Some necessary background first: In the comics, the creature known as the Hulk and Dr. Bruce Banner have quite a love/hate relationship. Over the course of 40 years, the details always are changing, but basically when one of the two different aspects of the character took control, the other lost consciousness, or, perhaps worse, stayed conscious but was unable to affect any control. That perhaps overly complicated explanation should provide you with all you need to know on why the Hulk is the most interesting Marvel comics characters from a psychological perspective. He’s basically an American atomic age version of Dr. Jekyll and Mr. Hyde with elements of Dissociative Identity Disorder, Bipolar Disorder, Body Dysmorphic Disorder, Paranoid Schizophrenia, Post Traumatic Stress Disorder, Dissociate Fugue, Oppositional Defiant Disorder, Narcissistic Personality Disorder, Antisocial Personality Disorder, and Amnesia, not to mention poor impulse and anger control issues.

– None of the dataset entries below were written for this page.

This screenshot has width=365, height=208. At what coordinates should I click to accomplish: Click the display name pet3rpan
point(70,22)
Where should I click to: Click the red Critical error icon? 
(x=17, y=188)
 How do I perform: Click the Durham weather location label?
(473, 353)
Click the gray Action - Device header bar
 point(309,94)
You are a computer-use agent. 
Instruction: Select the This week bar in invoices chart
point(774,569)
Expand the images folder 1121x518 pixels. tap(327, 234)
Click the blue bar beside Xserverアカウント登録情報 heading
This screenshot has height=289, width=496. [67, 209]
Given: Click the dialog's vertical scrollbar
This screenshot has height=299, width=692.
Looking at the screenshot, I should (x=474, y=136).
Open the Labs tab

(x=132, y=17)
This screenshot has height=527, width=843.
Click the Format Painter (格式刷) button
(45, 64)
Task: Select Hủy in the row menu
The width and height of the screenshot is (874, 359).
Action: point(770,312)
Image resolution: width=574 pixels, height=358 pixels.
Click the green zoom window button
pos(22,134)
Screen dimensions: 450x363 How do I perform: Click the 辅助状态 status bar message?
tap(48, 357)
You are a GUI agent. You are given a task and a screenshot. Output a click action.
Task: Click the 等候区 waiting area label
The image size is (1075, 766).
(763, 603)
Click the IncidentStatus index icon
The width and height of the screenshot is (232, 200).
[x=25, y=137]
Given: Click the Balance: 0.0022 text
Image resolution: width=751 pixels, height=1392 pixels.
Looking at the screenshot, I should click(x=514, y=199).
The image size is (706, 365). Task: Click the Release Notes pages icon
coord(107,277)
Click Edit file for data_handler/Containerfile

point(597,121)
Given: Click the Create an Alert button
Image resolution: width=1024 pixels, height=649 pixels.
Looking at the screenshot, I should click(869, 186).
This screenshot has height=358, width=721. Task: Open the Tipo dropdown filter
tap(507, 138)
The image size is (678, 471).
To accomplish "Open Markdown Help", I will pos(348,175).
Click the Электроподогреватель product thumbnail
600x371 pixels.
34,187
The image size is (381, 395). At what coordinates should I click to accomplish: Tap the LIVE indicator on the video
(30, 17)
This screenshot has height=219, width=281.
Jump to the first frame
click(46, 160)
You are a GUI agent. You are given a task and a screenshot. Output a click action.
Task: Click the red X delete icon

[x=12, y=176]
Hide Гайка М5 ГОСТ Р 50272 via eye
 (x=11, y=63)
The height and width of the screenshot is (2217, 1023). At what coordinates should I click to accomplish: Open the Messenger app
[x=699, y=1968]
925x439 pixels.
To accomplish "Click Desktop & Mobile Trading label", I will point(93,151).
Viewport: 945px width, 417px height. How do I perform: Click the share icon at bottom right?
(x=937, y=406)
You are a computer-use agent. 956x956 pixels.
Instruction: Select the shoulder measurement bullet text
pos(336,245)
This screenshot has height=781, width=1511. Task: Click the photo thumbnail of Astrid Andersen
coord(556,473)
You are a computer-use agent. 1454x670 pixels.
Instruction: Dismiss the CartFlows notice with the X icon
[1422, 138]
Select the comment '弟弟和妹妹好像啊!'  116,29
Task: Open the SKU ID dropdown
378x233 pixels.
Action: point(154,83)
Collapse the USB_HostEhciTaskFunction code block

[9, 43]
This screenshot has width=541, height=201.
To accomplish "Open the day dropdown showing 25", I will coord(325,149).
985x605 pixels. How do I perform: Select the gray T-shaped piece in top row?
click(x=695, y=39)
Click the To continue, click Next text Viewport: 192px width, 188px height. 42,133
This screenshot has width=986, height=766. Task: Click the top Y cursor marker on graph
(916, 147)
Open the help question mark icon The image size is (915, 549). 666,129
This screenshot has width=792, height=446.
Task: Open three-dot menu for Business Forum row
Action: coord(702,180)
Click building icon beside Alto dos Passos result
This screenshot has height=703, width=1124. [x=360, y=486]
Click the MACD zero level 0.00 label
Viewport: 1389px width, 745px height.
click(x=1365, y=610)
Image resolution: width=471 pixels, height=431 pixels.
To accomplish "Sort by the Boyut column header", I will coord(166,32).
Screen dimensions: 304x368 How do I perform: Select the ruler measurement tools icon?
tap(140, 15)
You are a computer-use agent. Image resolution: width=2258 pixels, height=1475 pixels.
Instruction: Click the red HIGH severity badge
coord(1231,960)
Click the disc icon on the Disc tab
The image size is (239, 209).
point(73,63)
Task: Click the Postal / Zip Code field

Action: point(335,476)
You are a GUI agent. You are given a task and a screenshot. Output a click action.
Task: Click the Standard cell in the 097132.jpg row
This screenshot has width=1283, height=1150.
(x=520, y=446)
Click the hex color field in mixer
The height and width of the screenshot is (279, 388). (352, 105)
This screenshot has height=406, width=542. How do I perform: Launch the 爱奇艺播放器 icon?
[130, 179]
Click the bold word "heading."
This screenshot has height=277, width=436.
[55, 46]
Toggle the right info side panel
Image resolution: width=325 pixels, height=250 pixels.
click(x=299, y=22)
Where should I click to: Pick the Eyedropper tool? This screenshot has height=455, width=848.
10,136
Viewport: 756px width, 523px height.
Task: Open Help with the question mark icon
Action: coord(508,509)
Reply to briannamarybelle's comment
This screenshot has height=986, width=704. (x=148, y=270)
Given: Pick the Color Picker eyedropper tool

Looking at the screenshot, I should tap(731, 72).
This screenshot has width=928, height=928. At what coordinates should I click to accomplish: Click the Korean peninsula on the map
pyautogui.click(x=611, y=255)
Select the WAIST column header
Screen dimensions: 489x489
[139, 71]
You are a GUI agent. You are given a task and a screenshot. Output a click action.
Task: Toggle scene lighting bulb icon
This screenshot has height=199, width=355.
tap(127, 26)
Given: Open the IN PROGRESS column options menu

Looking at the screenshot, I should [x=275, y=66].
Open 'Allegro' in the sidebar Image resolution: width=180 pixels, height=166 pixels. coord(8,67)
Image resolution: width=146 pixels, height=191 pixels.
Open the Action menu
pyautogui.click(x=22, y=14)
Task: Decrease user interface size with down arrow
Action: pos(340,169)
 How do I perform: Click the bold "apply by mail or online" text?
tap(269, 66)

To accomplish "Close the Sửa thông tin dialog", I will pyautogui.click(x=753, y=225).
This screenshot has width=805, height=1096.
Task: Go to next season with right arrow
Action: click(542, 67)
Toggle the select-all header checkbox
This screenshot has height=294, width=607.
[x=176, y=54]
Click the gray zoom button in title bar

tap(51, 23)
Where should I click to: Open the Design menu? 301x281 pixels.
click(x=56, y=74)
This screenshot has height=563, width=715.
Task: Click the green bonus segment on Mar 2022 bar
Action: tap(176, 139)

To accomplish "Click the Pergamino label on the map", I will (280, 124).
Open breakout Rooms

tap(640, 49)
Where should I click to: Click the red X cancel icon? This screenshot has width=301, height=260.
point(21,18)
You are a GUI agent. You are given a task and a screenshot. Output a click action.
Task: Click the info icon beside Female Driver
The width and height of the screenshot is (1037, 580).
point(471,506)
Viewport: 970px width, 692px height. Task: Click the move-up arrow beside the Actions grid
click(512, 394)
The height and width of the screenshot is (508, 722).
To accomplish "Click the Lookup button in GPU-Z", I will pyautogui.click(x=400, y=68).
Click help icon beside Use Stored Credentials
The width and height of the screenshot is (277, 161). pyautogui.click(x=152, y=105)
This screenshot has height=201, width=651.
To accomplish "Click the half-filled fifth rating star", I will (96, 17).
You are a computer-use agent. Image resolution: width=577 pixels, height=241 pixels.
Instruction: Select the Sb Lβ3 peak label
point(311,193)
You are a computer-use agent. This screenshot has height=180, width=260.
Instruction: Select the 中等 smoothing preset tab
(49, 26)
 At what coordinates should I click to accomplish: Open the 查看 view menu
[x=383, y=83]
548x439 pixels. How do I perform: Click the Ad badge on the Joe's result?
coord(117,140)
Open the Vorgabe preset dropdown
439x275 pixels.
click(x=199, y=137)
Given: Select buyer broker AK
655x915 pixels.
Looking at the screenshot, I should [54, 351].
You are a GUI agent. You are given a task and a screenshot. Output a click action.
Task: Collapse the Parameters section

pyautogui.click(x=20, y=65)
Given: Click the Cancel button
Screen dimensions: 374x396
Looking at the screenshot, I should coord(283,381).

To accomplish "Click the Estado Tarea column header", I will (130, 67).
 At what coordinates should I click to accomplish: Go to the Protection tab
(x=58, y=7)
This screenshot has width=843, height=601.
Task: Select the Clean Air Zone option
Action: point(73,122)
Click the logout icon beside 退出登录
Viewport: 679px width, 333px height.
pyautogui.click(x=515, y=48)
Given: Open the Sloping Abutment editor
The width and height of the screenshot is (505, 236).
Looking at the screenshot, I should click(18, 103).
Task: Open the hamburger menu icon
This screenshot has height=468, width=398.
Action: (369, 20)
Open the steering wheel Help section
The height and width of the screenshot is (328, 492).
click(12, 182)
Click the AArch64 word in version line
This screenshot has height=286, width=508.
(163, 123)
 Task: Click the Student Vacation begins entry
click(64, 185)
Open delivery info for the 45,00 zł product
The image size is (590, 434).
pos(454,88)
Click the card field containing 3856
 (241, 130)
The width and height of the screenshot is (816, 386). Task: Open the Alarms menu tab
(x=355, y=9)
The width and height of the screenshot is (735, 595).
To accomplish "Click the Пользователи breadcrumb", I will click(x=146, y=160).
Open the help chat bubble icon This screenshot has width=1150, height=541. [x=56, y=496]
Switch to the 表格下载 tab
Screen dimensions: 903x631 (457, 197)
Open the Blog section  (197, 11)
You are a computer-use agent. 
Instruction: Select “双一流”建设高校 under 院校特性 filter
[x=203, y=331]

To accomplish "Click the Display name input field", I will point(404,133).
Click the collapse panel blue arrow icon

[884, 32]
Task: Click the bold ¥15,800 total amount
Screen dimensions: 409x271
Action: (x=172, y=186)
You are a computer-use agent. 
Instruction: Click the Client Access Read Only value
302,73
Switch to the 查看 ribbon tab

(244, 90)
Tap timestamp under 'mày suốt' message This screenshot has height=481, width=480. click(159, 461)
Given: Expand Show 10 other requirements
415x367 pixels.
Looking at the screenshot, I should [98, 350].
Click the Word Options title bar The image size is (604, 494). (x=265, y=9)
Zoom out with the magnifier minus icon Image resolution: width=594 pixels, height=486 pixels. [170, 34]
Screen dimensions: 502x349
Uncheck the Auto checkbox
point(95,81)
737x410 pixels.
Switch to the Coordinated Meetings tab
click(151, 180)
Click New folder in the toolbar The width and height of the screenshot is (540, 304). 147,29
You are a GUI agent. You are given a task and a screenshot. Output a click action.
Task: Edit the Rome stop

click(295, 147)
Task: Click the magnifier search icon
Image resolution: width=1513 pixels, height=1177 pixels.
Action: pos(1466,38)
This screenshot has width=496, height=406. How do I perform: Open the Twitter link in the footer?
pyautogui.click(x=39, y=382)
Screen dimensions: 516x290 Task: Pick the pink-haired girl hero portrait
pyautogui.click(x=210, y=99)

The Hulk has issues. And for the record, I think no writer better explored the possibilities and traumas of a shattered psyche better than Peter David. Everything else is just second rate or dumb, regurgitated “Hulk Smash” pablum.
So what all of this necessary but perhaps confusing and/or boring (given your interests) backstory is supposed to set up, is that the Hulk really didn’t mean to knock down that tall skyscraper, or break that bridge, or hurt your feelings, because he was literally another person when that bad event happened.
People move on. People forget really important things. We have a host of fantastic defense mechanisms, some of which no doubt you have heard of: repression, denial, narcissism, being a really gigantic asshole, etc.
And it’s not just teenage brains that can do this. Take any adult who has lived long enough, experienced at least one or two traumatic emotional experiences, or done even a fair amount of drugs (alcohol is a drug too) and you will find buckets of people to which the “Not Hulk Fault” answer is valid.
Why am I telling you this?
Because you need to know. The gigantic wall inside your own psyche, be it colored green, red or blue, the secret, or the event that is so damning, so shaming, so gut wrenchingly bad, may not even register outside of your own experience of it.
Not that that you should then think it less valid. Oh dear god, no. Never that.
And this could happen even when you want to share a positive memory. A good memory. 20 year high school reunions, I am looking at you here.
So don’t let it surprise you. And don’t let it get the best of you either. You mean too much to yourself to let that happen.